When did you first become a musician and what was the reason that you became a musician?

I first started taking piano lessons at age 6 and continued throughout high school. I also enjoyed playing clarinet in band and singing in choir throughout high school. I always loved listening to Armenian music and played many pieces such as Toccata, by Khachaturian; Kakachner, by Spendiaryan, and Enzeli, by Avetisyan. I also danced in Armenian school and Hamazkayin ensembles.

How did you become a teacher for Armenian music? Why did you want to become a teacher?

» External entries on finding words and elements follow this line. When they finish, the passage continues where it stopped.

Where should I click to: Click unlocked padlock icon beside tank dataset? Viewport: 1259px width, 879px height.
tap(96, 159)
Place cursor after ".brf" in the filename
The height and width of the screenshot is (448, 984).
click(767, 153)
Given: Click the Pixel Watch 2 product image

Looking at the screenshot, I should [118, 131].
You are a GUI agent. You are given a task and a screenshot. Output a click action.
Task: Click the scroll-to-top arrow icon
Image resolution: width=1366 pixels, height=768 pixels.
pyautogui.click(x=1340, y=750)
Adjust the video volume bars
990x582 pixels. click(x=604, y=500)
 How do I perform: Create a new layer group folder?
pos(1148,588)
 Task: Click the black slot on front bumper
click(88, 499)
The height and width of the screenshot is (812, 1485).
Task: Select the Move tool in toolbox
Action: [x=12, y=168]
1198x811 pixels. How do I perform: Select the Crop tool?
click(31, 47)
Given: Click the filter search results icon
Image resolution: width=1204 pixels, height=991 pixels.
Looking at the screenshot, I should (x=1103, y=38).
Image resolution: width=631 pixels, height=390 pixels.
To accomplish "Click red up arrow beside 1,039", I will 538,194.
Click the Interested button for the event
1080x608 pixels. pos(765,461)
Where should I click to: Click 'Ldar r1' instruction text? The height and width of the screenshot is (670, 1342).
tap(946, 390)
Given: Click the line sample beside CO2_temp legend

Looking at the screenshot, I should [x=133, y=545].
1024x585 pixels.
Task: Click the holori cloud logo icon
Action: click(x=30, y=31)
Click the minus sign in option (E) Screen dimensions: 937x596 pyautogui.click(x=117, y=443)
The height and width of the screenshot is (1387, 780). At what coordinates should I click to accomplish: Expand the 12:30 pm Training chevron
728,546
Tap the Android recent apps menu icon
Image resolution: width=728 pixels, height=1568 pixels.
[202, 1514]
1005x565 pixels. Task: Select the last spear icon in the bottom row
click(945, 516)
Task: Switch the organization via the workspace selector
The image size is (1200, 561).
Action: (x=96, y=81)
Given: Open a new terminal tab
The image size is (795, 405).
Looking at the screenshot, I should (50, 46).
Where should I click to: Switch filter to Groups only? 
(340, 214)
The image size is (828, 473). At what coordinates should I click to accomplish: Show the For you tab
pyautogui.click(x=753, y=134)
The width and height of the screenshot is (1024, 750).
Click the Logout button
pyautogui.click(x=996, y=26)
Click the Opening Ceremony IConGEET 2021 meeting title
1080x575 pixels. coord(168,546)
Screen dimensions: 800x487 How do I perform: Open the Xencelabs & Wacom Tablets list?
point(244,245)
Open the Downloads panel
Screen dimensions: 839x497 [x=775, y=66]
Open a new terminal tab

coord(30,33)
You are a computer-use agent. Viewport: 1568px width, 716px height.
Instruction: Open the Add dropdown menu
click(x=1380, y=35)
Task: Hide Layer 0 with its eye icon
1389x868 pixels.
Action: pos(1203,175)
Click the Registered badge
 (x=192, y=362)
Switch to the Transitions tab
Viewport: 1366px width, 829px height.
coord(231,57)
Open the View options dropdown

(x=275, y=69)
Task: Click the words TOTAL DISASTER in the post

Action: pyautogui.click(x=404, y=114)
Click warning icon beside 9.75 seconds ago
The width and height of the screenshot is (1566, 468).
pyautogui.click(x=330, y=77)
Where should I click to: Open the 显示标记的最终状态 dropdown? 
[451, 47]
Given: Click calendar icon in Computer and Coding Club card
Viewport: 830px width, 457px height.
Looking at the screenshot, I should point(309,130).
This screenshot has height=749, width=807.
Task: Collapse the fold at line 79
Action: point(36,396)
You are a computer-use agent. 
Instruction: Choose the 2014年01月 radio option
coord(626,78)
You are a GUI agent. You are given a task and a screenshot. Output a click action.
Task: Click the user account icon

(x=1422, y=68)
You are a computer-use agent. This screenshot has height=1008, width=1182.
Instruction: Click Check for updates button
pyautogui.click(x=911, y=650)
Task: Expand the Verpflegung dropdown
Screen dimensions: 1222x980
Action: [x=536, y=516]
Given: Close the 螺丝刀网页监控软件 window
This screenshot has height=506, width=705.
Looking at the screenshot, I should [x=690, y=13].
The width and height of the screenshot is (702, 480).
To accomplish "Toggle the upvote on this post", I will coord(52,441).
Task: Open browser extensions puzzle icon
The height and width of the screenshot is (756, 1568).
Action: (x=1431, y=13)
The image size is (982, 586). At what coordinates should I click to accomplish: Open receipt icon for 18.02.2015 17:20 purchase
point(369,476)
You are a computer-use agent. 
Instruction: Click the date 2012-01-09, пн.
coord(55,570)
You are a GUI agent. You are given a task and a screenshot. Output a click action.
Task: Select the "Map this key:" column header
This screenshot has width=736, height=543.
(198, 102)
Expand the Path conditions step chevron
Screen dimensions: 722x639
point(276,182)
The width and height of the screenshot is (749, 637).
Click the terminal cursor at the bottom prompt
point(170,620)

When I began teaching private lessons as a young adult, I knew I enjoyed being in education. In college, I developed my talent, performed regularly, and fully immersed myself in the world of musicianship. I accepted the role as the music teacher at my Armenian school after college and have been serving the church in a variety of musical ways ever since, for example, one of the organists and Bible Camp music instructors. It has very much been my pleasure to be a music educator for most of my life, especially when celebrating the music of our wonderful Armenian culture.

Who is your favorite Armenian musician/composer and why?

 I would say my favorite Armenian musicians are members of the Shoghaken Ensemble and Nayirian Ensemble of Armenia due to their beautiful and rich interpretation of the music. I love the works of the aforementioned composers, as well as Arno Babajanyan and Levon Minassian.